Yes, no I mean, I think from the number of surgeries, I mean, because of the lifelong nature of the condition, I mean, there are several patients out there with, having hundreds of surgeries. I mean, it really is, it just drives it home to you that the impact RRP has on these patient lives, when you start getting out there in the community. So I think we will, I think to your previous question, I mean, we didn't see any reason to veer away from two surgeries in the year being a reasonable indicator of a need to intervene and hopefully change the course of these patients disease.
Great. Thank you. Thank you for all the questions.
And our next question will come from Li Chen with H.C. Wainwright. Please go ahead with your question.
Thank you for taking my question. Could you give us some additional color FDA's primary concern regarding the design of the Phase 3 trial for 3107?
Yes, I mean, first of all, I'll say it wasn't a primary concern. These are just routine questions that we have as part of the review. So I mean for -- we talked about that they were, they concurred with a design of a Phase 3 study being randomized placebo controlled trial. We have -- because there are no surgical criteria, we are paving a way forward in RRP clinical development. So we have some questions around how we can agree what those surgical criteria are. And then the device questions were just, part of the review of a combination product which occurs when you submit a protocol for Phase 3 development.
Do you think FDA will require any modification to the injection device?

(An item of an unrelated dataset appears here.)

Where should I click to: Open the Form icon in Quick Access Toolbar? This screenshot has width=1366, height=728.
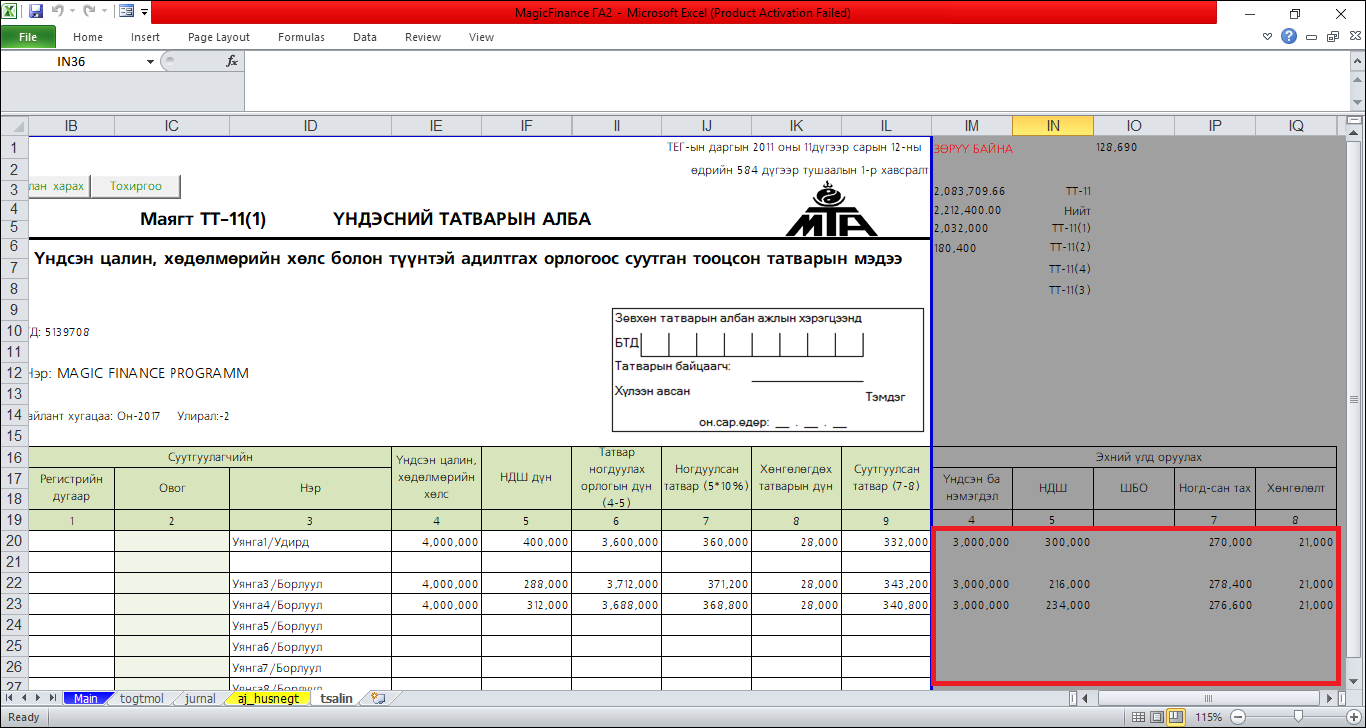(x=126, y=13)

I mean, I don't believe, I mean, when you look at our EP history, we've administered EP to over 18,000 patients. That's obviously intradermal and intramuscular. I think we've established the EP parameters. I don't believe there'll be certainly any changes to the administration profile of electroporation.
Yes, and maybe I can just touch, jump in here as well, Mike. We have previously used this device in two other previous Phase 3 studies both REVEAL1 and REVEAL2. And as Mike mentioned, we think these questions are part of the normal review of a proposed Phase 3 study.
Now, once you start the Phase 3 trial, will that increase the quarterly cash burn?
Hi. This is Peter Kies. That's built in currently right now, and we feel like we have sufficient funds to complete the trial, but we are still working through everything with the feedback from the FDA.
Okay. Thank you.
And that concludes our question-and-answer session. I would like to turn the conference back over to Dr. Jacque Shea for any closing remarks.
Thank you for your questions and for joining us today. Inovio has made important headway in the clinical development of our key candidates in the first few months of this year, and we will continue to work hard to build on that progress in the months to come. We plan to present and publish our work at leading medical conferences and journals, as well as share additional regulatory and development updates from our key candidates as they become available.
We will continue to work with our partners and collaborators to advance our pipeline, as well as look for new and creative ways to develop our DNA medicines. I look forward to sharing updates on our additional progress at our next quarterly report, as we drive toward delivering on the promise of DNA medicines for patients globally.
With that, thank you again for your attention. Have a great evening everyone.
The conference has now concluded. Thank you very much for attending today's presentation. You may now disconnect your lines.